■ **WORK ORDER**: What is wanted is every line below from the one with "How do I perform: Click" up to and including the one with "the Empresa 1", retyped exactly, pictures excluded, nothing else.

■ **DATA**:
☆ ☆ ☆

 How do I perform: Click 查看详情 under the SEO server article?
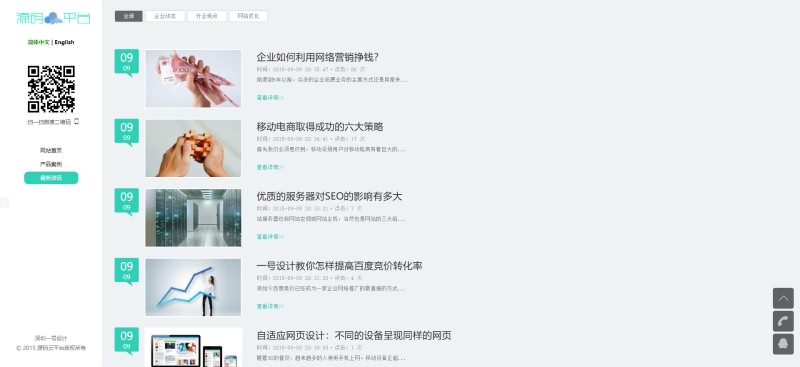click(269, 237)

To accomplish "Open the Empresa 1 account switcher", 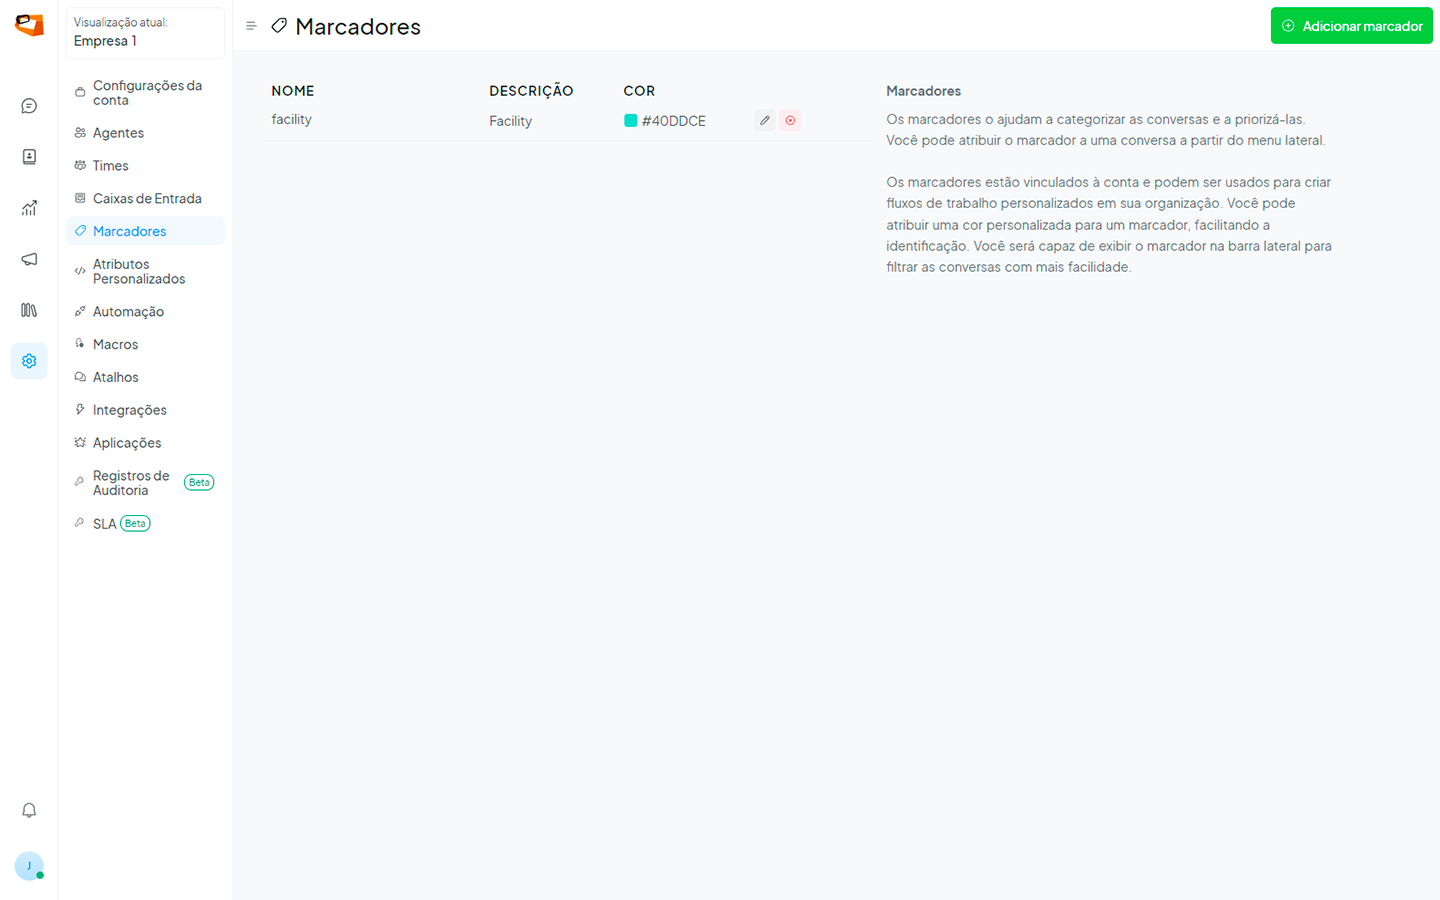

☆ ☆ ☆

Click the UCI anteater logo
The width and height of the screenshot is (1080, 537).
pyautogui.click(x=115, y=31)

☆ ☆ ☆

■ **SOLUTION TO THIS PROBLEM**:
 How do I perform: Click 查看详情 under the SEO server article?
click(269, 237)

To accomplish "Open the Empresa 1 account switcher", 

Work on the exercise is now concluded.